Recht gern will ich das, entgegnete er schnell.

Aber auch wenn wir zu Hause sind? fügte sie stockend hinzu.

Immer und immer, sagte er wieder.

Beide schwiegen jetzt. Sie stellte die Bibel fort, sie sagte ihm noch einmal gute Nacht und war sehr getröstet.

Warum war sie denn so sehr getröstet? warum waren denn die traurigen Vorstellungen wie Nebelbilder verflogen? Wenn er jeden Abend mit mir in der Bibel liest, so ist das ein Band was dich und ihn zusammen mit dem Herrn verbindet, mit dem Herrn und mit der Furcht Gottes im Herzen wird er dir nie untreu werden, wenn er auch nicht glücklich mit dir ist. Das waren die einfachen richtigen Gedanken, vor denen alle Unruhe weichen mußte, Gedanken, die ihr Trost und Frieden brachten. Daß ihr Mann seit der Gesellschaft neulich jeden Mittag laut betete, und daß er mit ihr in der Bibel lesen wollte, waren zwei Ereignisse für jeden Tag, für die sie dem Herrn recht zu danken hatte. So immer fester gerüstet, getraute sie sich auch in ihren alten Kreis zu treten.

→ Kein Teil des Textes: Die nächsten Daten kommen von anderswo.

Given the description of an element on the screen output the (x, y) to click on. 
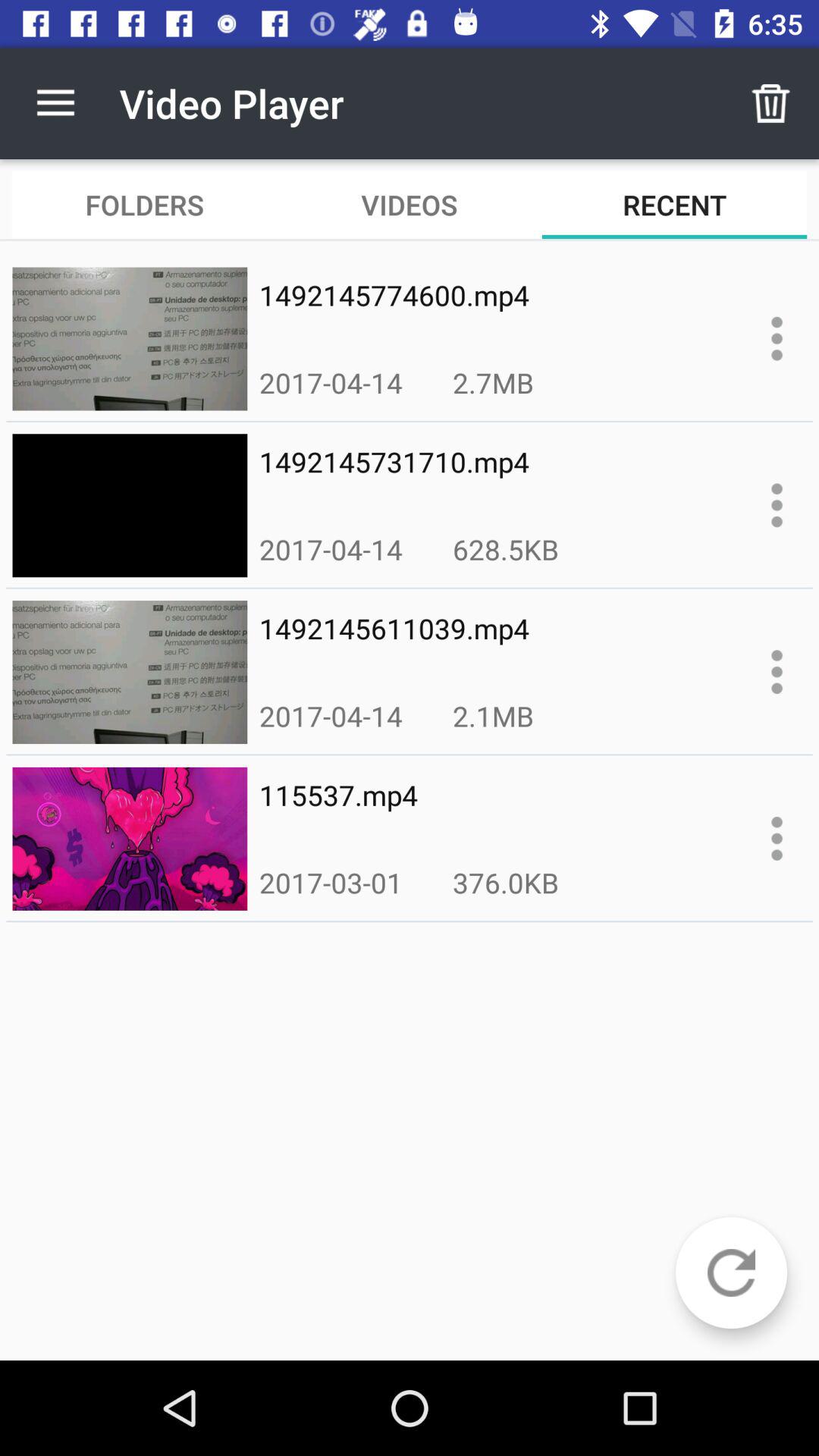
options (776, 838)
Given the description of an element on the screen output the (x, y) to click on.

Warum aber, fragte ihr Gewissen, hatte sie nicht gleich nach ihrer Verheiratung sich gezwungen, warum hatte sie damals die Scheu nicht überwunden und an ihren Mann dieselbe Bitte gerichtet wie sie es heute gethan? Ihr zu Liebe hätte er es sicher gethan, aber sie hielt es damals für unnöthig, für unwichtig, das Band, was ihre Herzen verbunden, brauchte der Herr nicht zu halten, es war fest genug, konnte auch ohne des Herrn Hilfe der Welt von außen und der Sünde im Herzen widerstehn. – Verzeihe mir! schloß sie ihre Betrachtungen, die Worte auf den Lippen schlief sie friedlich ein.